● Apply what you read:
[a] Duplicate the passage in the clinical trial design article below, from "Division of Mathematics, Analytics, Science, and" to "should be addressed.".
[b] Answer the following questions using the clinical trial design article below:
(i) To which section of the journal does the article belong?
(ii) On what date was the submission received?
(iii) What example does the abstract say is presented to illustrate the practical application of the method?
[c] List every date given in the publication history of the clinical trial design article below, each with the stage it marks.

● Extract to read:
☆ ☆ ☆ ☆ ☆ ☆ ☆
The Epidemiologic Comparison of Two Correlated Relative Risks: A Simple but Efficient Clinical Trial Design for Assessing Risk-Reduction and Treatment Significance

¹

VA Cooperative Studies Program Coordinating Center, 2 Avenue de Lafayette, Boston, MA 02111, USA

²

Department of Radiation Oncology, School of Medicine, Case Western Reserve University, Cleveland, OH 44206, USA

³

Department of Biostatistics, Boston University School of Public Health, Boston, MA 02118, USA

⁴

Provider Services, Signify Health, 4055 (S-700) Valley View Ln, Dallas, TX 75244, USA

⁵

Division of Mathematics, Analytics, Science, and Technology, Babson College, Wellesley, MA 02457, USA

^*

Author to whom correspondence should be addressed.

Medicina 2026, 62(1), 70; https://doi.org/10.3390/medicina62010070

Submission received: 27 July 2025 / Revised: 18 November 2025 / Accepted: 23 December 2025 / Published: 29 December 2025

(This article belongs to the Section Epidemiology & Public Health)

Download

Browse Figure

Versions Notes

Abstract

In the context of platform design, umbrella trials are a type of master protocol in which multiple treatments are randomized and evaluated with respect to a common, referent-control arm. In a simplified (1:1:1), non-adapted case, this is equivalent to the epidemiologic comparison of two correlated relative risks for assessing risk-reduction on the log-difference scale. The use of shared controls has the potential to reduce study time and costs but infers greater complexity to account for the covariance between relative effect estimates (i.e., dependence arising because treatment arms use the same referent group). Multiplicity adjustment is unnecessary on the log-difference scale (three-group design) as this is a single test statistic for interaction. An intuitive, risk-reduction (LDL-C statin) example is presented to illustrate the practical application of this method.
☆ ☆ ☆ ☆ ☆ ☆ ☆
● Given information:
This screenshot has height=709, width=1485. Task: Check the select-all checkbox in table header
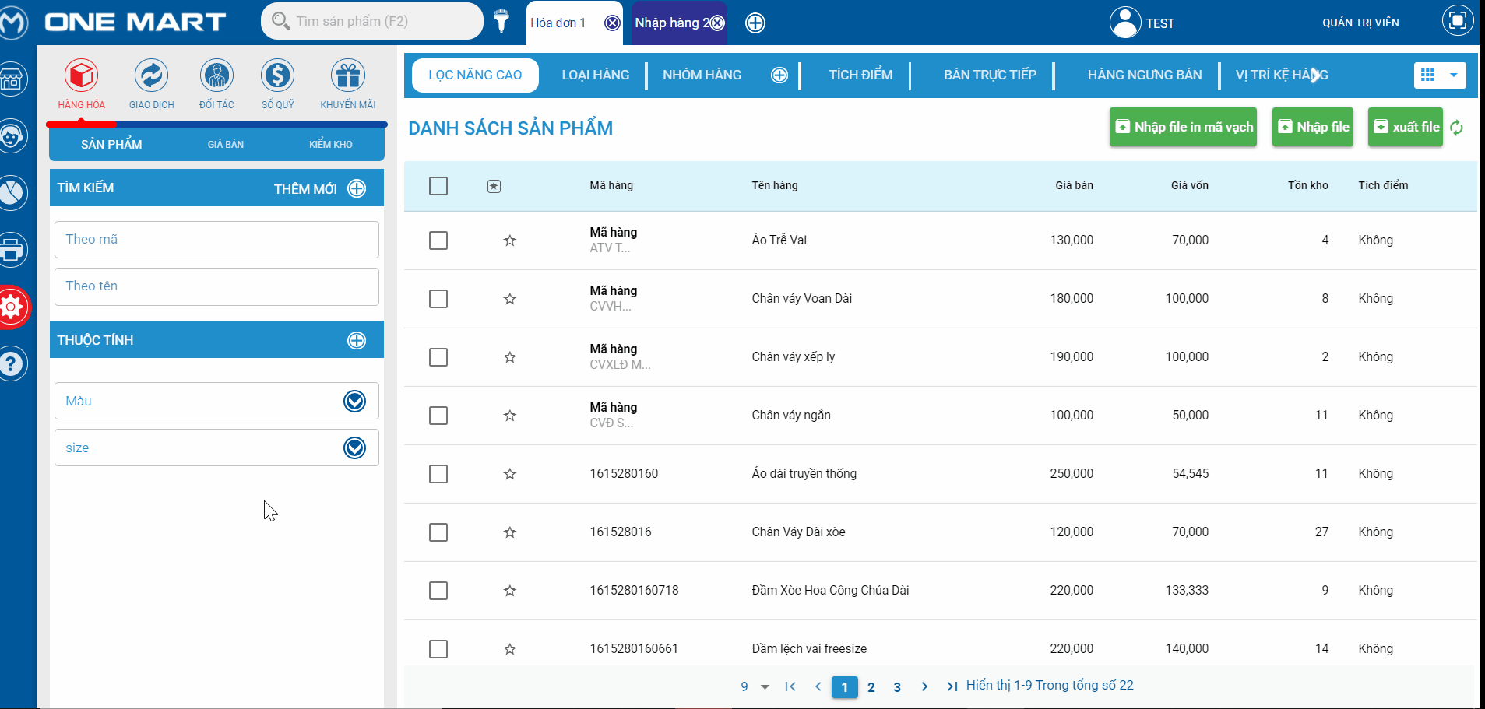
☆ ☆ ☆ ☆ ☆ ☆ ☆
● Responses for each task:
[a]
Division of Mathematics, Analytics, Science, and Technology, Babson College, Wellesley, MA 02457, USA

^*

Author to whom correspondence should be addressed.

[b]
(i) Epidemiology & Public Health
(ii) 27 July 2025
(iii) An intuitive, risk-reduction (LDL-C statin) example

[c]
Submission received: 27 July 2025
Revised: 18 November 2025
Accepted: 23 December 2025
Published: 29 December 2025